Starting at the line with "Open Инструменты поиска options", retype every remaining line of the records exactly. Do not include pictures.

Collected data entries
>>>>

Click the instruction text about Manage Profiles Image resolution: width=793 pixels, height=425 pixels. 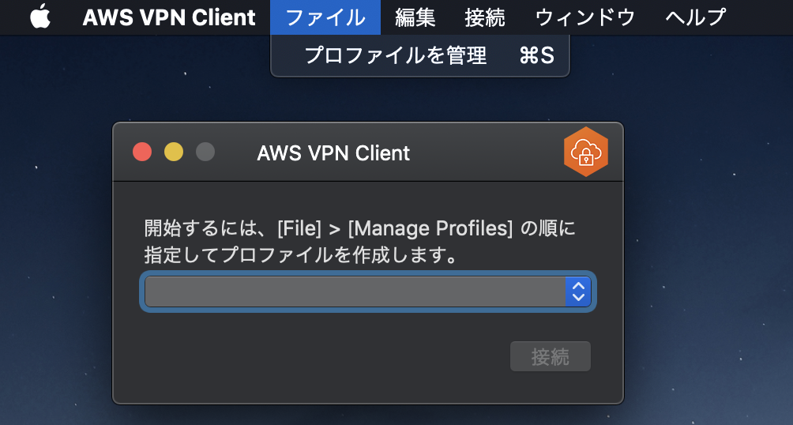pyautogui.click(x=360, y=242)
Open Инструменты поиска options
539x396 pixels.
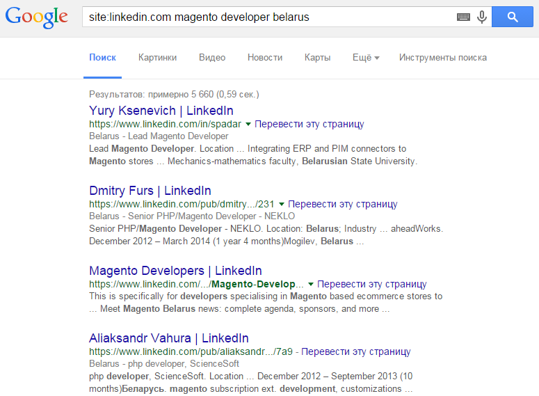click(442, 58)
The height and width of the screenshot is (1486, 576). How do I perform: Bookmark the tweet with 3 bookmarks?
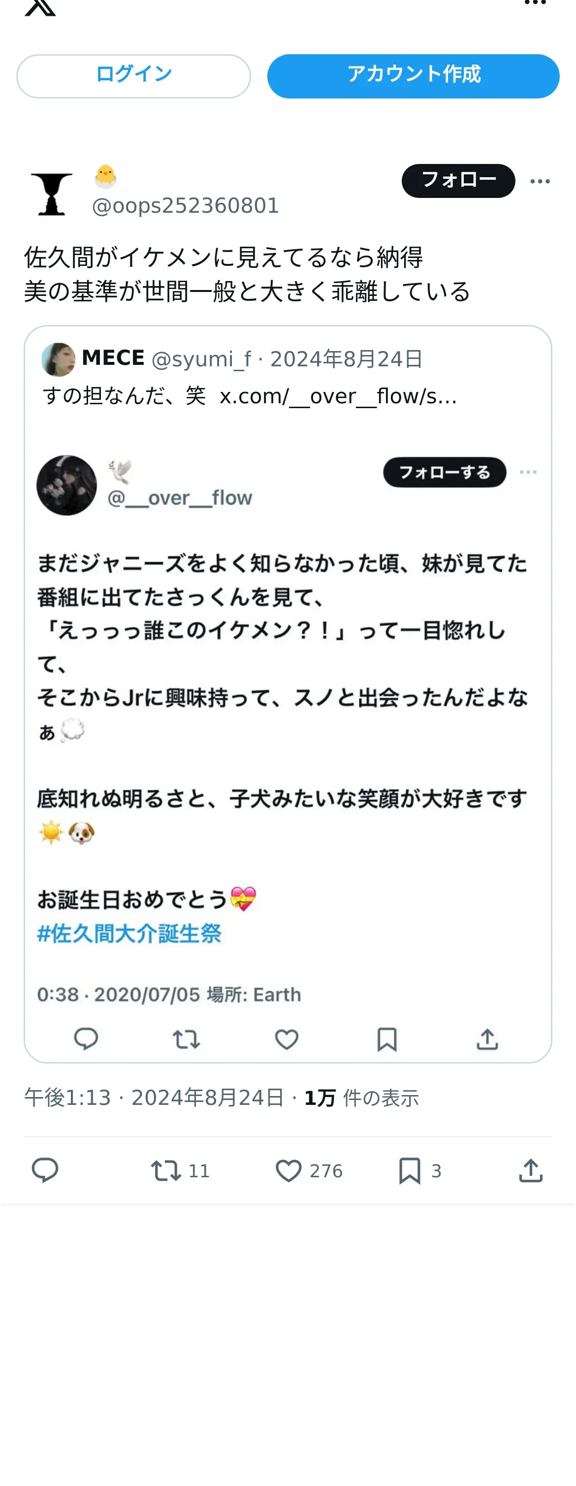tap(420, 1170)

<<<<

Reply to the exercise:
Open Инструменты поиска options
539x396 pixels.
click(442, 58)
The height and width of the screenshot is (1486, 576). How do I perform: Bookmark the tweet with 3 bookmarks?
tap(420, 1170)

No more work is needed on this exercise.